Critical hits double the number of dice you roll for damage, so we add another 3.5 damage. \$C=13\$, or \$C=23\$ with Sharpshooter.
Normal attacks
The chance to hit at all on a normal roll is
$$ \frac{21-AC+H}{20}$$
for \$20 \ge AC-H \ge 2\$. If \$AC-H\$ is greater than or equal to 20, you can only hit on a natural 20, which is always a critical hit. If \$AC-H\$ is less than or equal to 2, then you can only miss on a natural 1, which is always a miss. We can represent this by forcing the quantity \$AC-H\$ to always be between 2 and 20 inclusive, by replacing all instances of \$ AC-H\$ with min(max(AC-H,2),20)
. I'll leave this substitution as implied in my derivations here and only apply it when plotting.
We want to separate out the normal hits from the critical hits. The chance for a critical hit is \$1/20\$. The chance for a normal hit is the chance to hit minus the chance for a critical hit,
$$ \frac{21-AC+H}{20} - \frac{1}{20} = 1 - \frac{(AC-H)}{20}. $$
The expectation value (or average/mean value) of an event is the sum of the values of each outcome (damage) times the probability of each outcome. The expected damage for a single normal attack is
$$ D \left(1 - \frac{(AC-H)}{20}\right) + C \frac{1}{20}. $$
Advantage
The probability to hit with advantage (where we roll twice and take the highest result) can be calculated by considering the chance to miss twice. Hitting with advantage is the same as not missing twice in a row with normal rolls.

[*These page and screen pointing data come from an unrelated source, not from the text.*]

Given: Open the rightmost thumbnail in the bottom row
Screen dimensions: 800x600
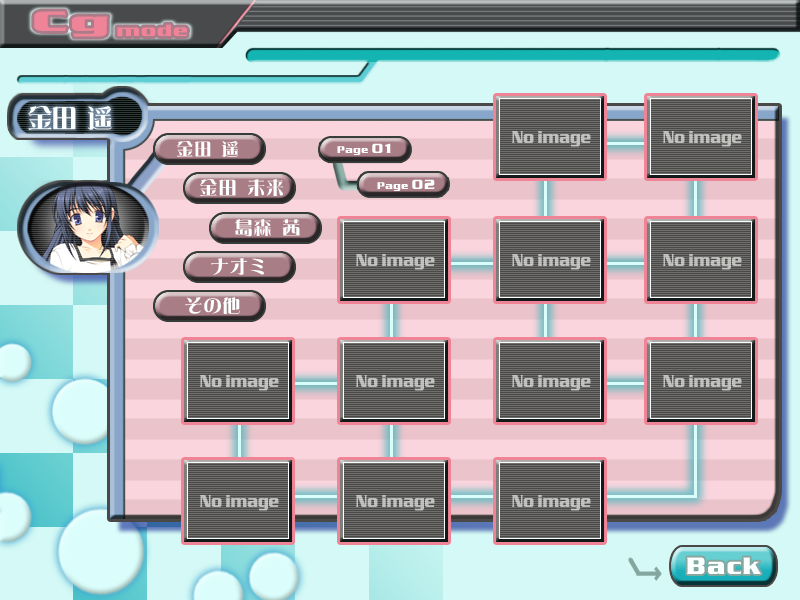Looking at the screenshot, I should click(x=550, y=501).
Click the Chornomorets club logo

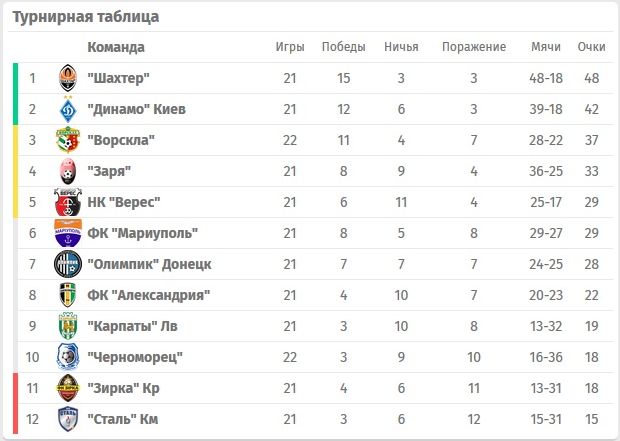[x=68, y=357]
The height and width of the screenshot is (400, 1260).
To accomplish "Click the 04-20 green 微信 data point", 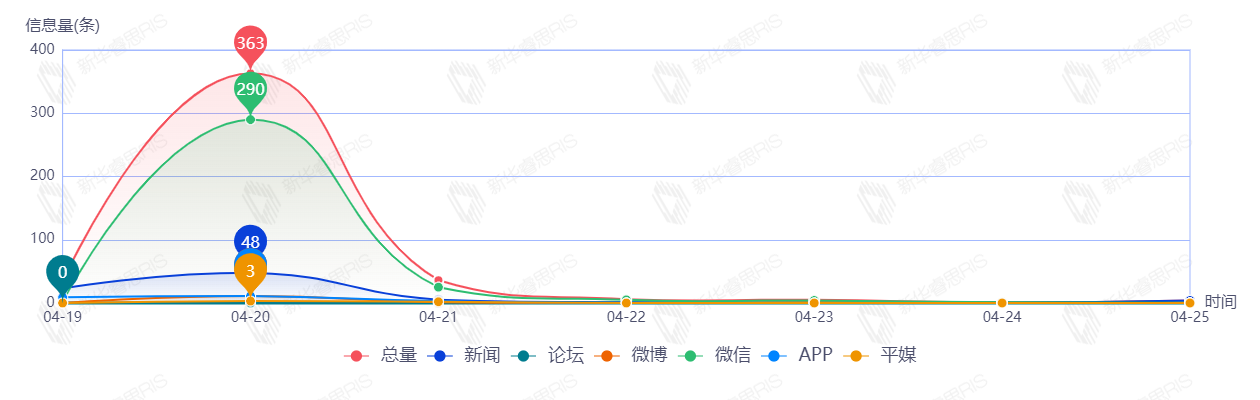I will 250,120.
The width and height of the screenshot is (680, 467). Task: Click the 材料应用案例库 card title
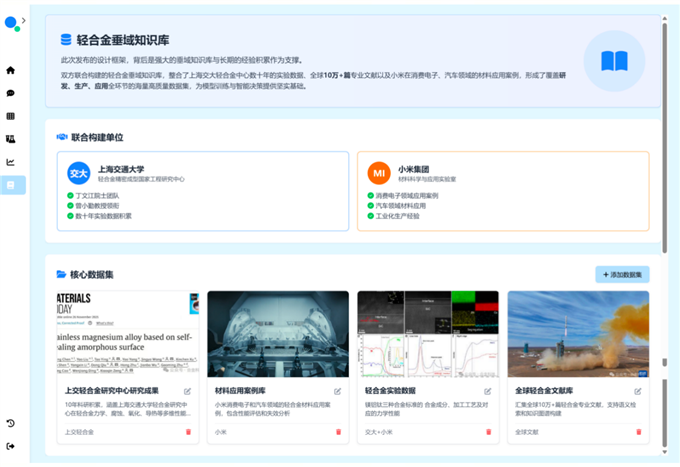(241, 391)
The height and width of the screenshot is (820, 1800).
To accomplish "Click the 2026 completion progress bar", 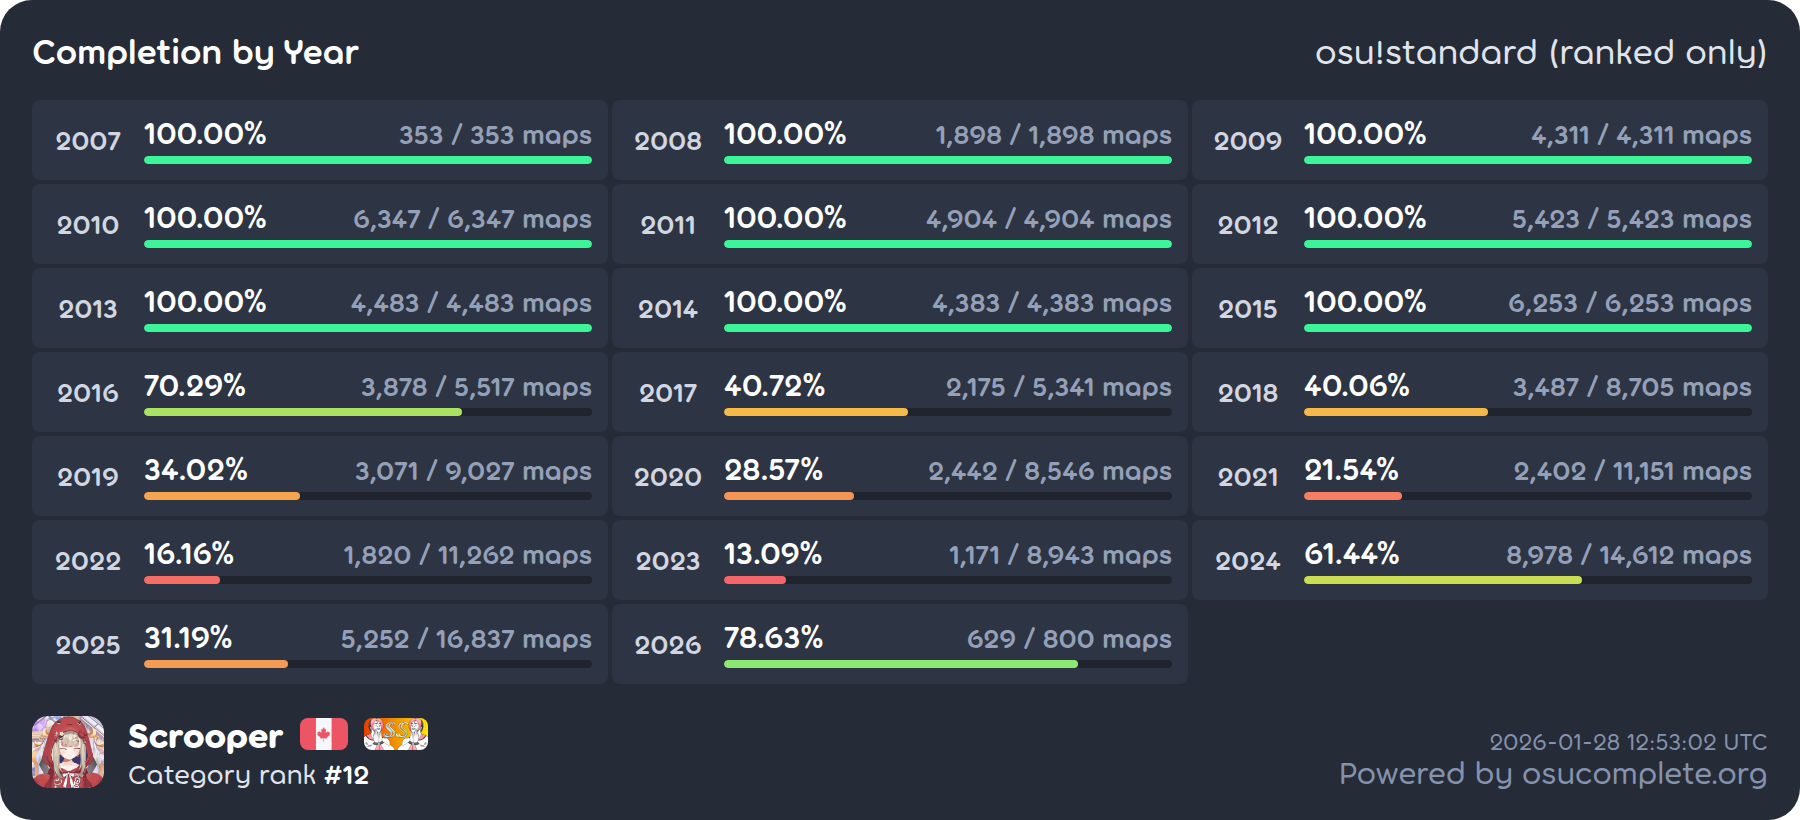I will click(947, 664).

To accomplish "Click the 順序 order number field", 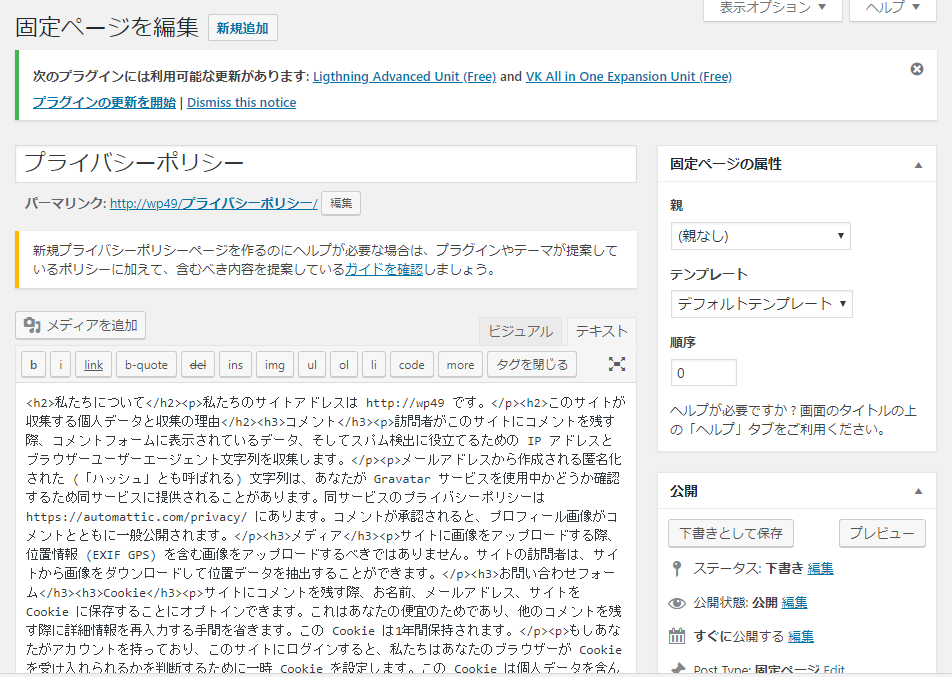I will coord(703,373).
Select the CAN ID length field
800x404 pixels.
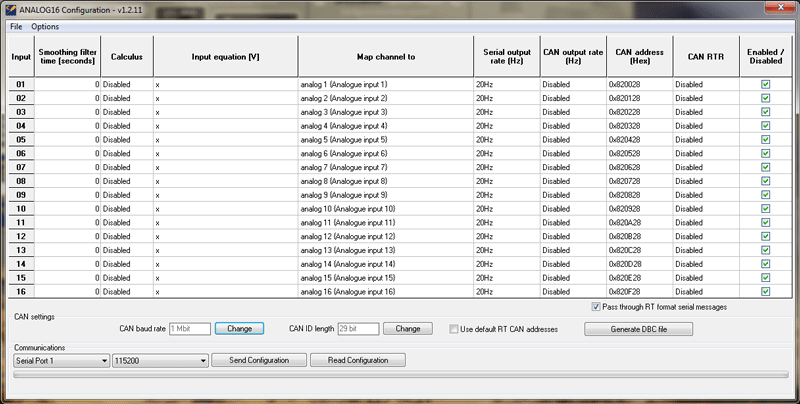point(358,328)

(An alternative formulation is to consider the chance to hit on the first die and miss on the second, plus the chance to hit on the second die and miss on the first, plus the chance to hit on both dice. However, this is more complicated for no benefit.)
The chance to miss on a single d20 roll is 1 minus the chance to hit,
$$ \frac{AC-H-1}{20}. $$
Because die rolls are independent events, we can simply multiply probabilities together, so the chance of missing twice is that value squared. The chance of hitting with advantage is
$$ 1 - \left(\frac{AC-H-1}{20}\right)^2. $$
As before, we want to separate out the chance for a normal hit and a critical hit. The chance to not get a critical hit is \$19/20\$, so the chance to get a critical hit with advantage is
$$ 1 - \left(\frac{19}{20}\right)^2 = \frac{39}{400}. $$
The chance to get a normal hit with advantage is
$$ \left(\frac{19}{20}\right)^2 - \left(\frac{AC-H-1}{20}\right)^2 = \frac{361 - (AC-H-1)^2}{400}. $$
Therefore, the expected damage for a single attack with advantage is
$$ D \left(\frac{361 - (AC-H-1)^2}{400}\right) + C \frac{39}{400}. $$
Damage per round
We have two different scenarios. We can choose to make three attacks with advantage (using greater invisibility), or four attacks with normal rolls (using swift quiver). (Another permutation is whether or not we use Sharpshooter, but that just changes the values for \$H\$, \$D\$ and \$C\$.) We can get our damage per round by multiplying our damage per attack by the number of attacks.
With swift quiver, our expected damage per round is
$$ 4 \left(D \left(1 - \frac{(AC-H)}{20}\right) + C \frac{1}{20} \right). $$
With greater invisibility, our expected damage per round is
$$ 3 \left( D \left(\frac{361 - (AC-H-1)^2}{400}\right) + C \frac{39}{400} \right). $$
It now remains to substitute in values to determine which is better in our scenario, and by how much.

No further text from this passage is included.